**THE TASK**
Lines to return, exactly: from the line with "The height and width of the screenshot is (1089, 1120)." to the line with "the New content" in the entries below, both included.

**SUPPLIED DATA**
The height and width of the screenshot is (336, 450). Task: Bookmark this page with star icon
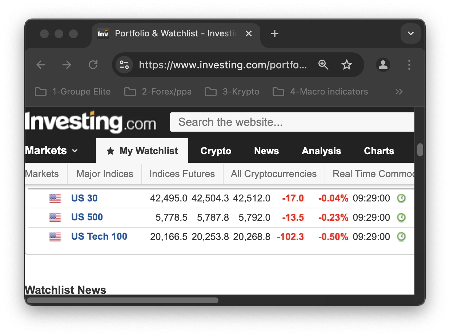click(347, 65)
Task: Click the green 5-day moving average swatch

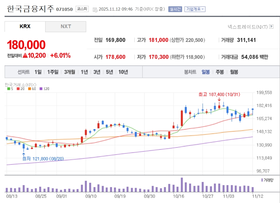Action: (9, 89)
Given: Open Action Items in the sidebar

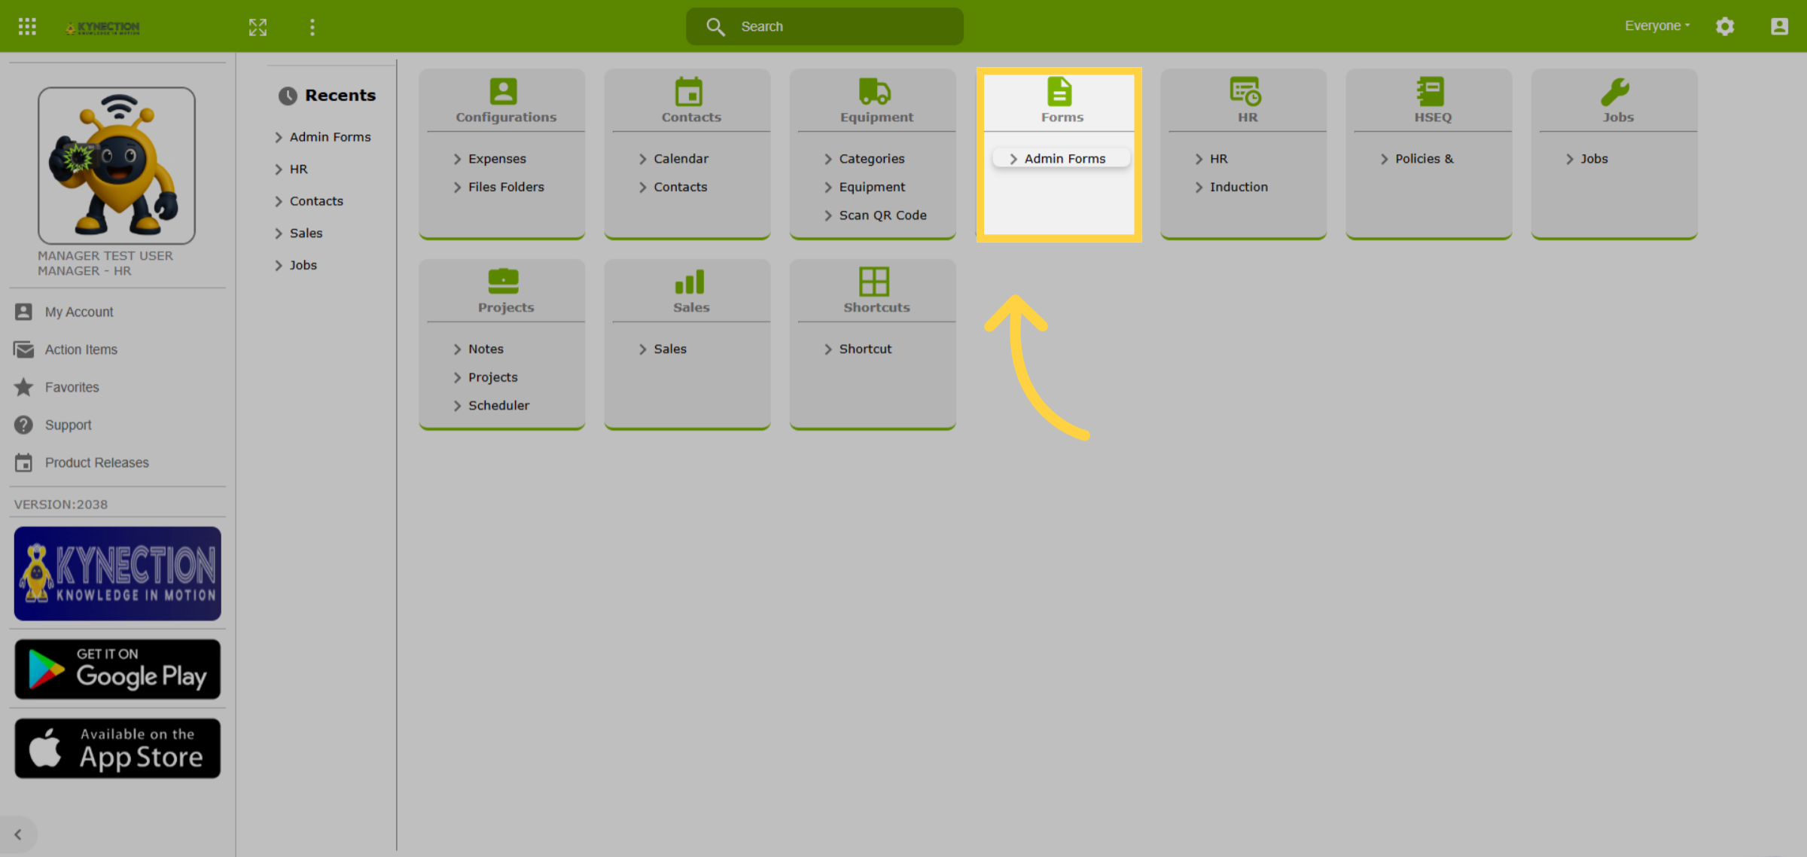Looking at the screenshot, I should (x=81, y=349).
--
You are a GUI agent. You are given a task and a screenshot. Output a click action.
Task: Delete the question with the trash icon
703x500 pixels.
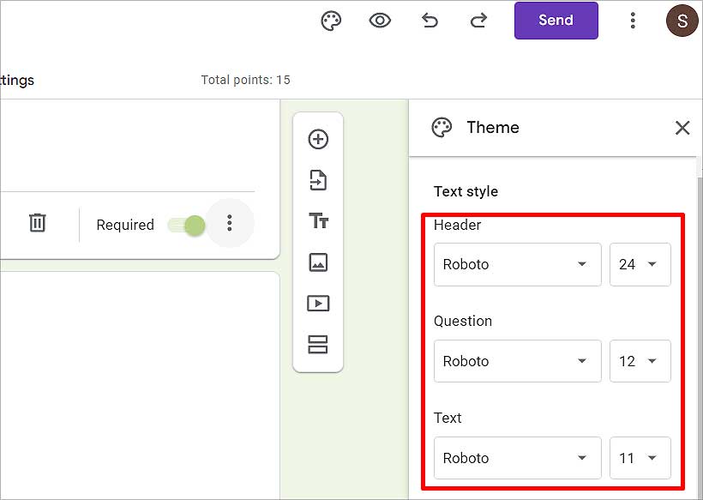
==
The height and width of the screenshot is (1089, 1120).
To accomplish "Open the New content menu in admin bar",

**SOLUTION FOR THIS PROBLEM**
The height and width of the screenshot is (1089, 1120).
To accomplish "Open the New content menu in admin bar",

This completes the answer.